Pixel coordinate grounding data:

[Start of Attachment]

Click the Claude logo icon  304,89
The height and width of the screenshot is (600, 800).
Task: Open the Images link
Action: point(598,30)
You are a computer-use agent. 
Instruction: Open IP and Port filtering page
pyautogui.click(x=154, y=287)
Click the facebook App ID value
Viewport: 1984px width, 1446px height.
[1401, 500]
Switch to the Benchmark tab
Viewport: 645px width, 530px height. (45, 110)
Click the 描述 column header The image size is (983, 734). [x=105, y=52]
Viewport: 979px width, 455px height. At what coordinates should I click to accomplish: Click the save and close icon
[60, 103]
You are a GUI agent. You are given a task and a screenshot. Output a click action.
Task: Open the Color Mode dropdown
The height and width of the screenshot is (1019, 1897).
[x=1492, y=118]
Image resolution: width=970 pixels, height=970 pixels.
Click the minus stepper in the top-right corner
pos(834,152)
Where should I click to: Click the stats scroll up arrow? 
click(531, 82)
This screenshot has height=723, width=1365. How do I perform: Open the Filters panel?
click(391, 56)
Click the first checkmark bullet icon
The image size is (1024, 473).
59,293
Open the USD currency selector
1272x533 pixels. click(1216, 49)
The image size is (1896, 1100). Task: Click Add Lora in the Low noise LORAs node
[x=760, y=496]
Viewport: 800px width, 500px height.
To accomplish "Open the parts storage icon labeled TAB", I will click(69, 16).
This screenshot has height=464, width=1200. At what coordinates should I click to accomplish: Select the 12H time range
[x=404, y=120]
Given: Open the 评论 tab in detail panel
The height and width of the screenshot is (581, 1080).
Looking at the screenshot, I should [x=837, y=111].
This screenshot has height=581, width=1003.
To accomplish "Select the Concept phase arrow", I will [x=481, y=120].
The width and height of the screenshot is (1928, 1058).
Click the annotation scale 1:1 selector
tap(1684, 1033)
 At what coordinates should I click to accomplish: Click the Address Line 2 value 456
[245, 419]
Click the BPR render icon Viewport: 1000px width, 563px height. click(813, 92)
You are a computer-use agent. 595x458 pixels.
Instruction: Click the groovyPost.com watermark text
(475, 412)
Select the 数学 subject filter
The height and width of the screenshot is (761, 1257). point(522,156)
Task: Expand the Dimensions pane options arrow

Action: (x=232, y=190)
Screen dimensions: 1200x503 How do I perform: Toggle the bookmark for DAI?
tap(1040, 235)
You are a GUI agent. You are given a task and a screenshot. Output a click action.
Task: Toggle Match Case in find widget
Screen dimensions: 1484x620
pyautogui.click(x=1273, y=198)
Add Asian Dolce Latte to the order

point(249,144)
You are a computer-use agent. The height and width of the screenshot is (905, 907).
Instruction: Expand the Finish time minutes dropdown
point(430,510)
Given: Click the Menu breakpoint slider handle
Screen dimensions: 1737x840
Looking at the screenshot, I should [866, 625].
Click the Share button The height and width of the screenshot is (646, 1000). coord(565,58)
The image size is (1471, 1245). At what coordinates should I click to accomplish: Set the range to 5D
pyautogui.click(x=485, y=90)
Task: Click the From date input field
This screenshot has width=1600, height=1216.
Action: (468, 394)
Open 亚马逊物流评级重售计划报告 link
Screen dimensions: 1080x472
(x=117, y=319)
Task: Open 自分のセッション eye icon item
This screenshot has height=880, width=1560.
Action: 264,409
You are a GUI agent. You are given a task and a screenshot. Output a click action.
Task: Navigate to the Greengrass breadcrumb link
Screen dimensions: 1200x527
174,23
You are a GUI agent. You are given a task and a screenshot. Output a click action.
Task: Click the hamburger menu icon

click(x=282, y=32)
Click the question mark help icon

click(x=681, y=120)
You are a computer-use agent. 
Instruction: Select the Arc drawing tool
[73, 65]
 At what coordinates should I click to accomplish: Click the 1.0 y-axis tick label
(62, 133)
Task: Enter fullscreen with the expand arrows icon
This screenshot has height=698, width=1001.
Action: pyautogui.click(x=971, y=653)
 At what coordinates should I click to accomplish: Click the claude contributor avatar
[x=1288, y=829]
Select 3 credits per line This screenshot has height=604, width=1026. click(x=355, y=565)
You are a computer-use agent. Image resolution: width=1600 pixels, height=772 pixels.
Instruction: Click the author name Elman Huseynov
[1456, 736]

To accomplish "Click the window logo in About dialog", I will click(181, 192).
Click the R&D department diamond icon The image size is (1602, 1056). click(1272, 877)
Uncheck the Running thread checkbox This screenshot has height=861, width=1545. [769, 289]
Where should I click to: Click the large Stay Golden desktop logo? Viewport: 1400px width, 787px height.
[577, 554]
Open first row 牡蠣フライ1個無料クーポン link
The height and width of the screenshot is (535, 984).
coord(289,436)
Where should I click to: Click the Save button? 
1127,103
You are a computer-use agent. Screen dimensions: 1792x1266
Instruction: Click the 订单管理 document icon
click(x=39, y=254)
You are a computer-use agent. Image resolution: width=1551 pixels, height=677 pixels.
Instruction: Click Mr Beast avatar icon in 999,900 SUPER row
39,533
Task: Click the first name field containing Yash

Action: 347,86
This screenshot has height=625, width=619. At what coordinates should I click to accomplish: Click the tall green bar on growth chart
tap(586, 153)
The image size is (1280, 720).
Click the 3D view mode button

[End of Attachment]

• _WORK REQUIRED_: From the records above, pull every line that has the string "resolution" and copy it.

• _OUTPUT FOR THIS EXERCISE_:
Image resolution: width=970 pixels, height=970 pixels.
You are a computer-use agent. Image resolution: width=1600 pixels, height=772 pixels.
You are a computer-use agent. Image resolution: width=1551 pixels, height=677 pixels.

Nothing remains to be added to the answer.